Haven’t we all heard the dumb slogan “when life gives you lemons, make lemonade”?
I’ve always resented that slogan. When I’m neck-deep in financial difficulties, sick children and uncooperative bosses and authorities, I don’t want to hear it. I want life to be easier, to yield according to my will, to give generously. I’m not about to play nice, and I’m deeply suspicious of people who do. Or, I was, until yesterday, when I realized that a lemonade-maker has been in my life all along.

Like me, my father is a realist. He harbors no illusions and there is no Pollyanna trait in his personality. Yet, unlike me, he never gives in to despair or hopelessness. There is always a light in his eyes and he approaches each day with interest and curiosity. He recently turned eighty years old and deals with the usual human frailties of aging, but to me, he is still larger than life.

Dad believes in himself. He radiates a respect-commanding confidence in his own ability to cope with any and all adversities. Though he can be shy and retiring, underneath he is rock-solid. Whatever life throws into his path, he examines, acknowledges and files away. Then he devises a strategy to adjust or overcome the adversity. In all these years, I have never seen him defeated. Irritated perhaps, annoyed, even uncertain at times when he was unsure how to face a new challenge, but never defeated.

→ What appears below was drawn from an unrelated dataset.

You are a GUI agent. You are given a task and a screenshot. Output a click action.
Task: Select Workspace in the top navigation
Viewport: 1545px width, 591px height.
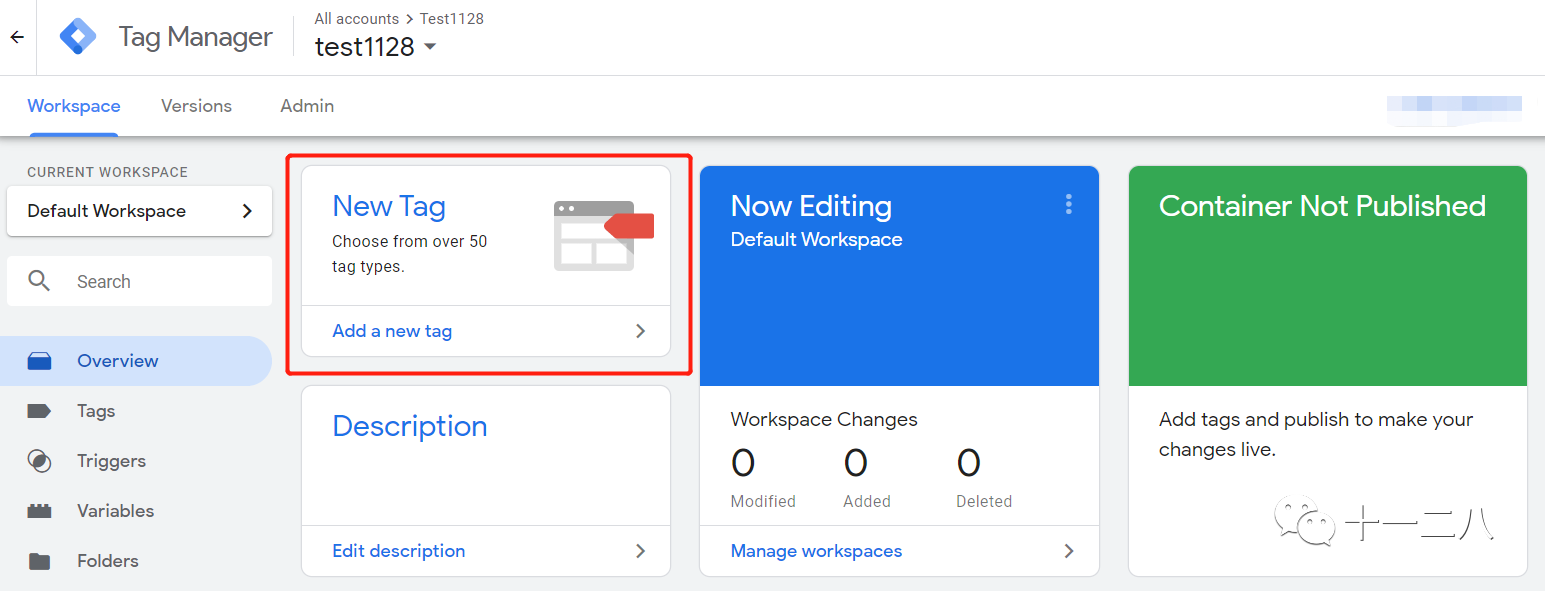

Dad has a subtle understanding of “how things work” and often manipulates chance to his advantage. He is an accomplished pianist and plays life like he plays his beloved classical music: with finesse and discernment and a fine ear for details. A former boy scout, he tries to be prepared at all times, one step ahead of his destiny. So when life presents him with lemons, he makes his lemonade, but sometimes surprisingly throws some peaches or oranges into the mix and spices it up with a generous shot of Vodka.

I wish I had his poise and resilience and I strive every day to reach it. And I wish for his talent to take what life hurls at me and alter it enough to make it palatable. While I inherited his satirical sense of humor, I lack his confidence. Of all the people I have met, he is one of the few I consider truly fearless.

I respectfully salute all the courageous masters of reality who rise up to best unusual challenges. I lift my glass with admiration to the confident who never lose their buoyancy or their sense of humor. And I joyfully toast all the lemonade-makers out there…especially the ones who, like my father, add Vodka.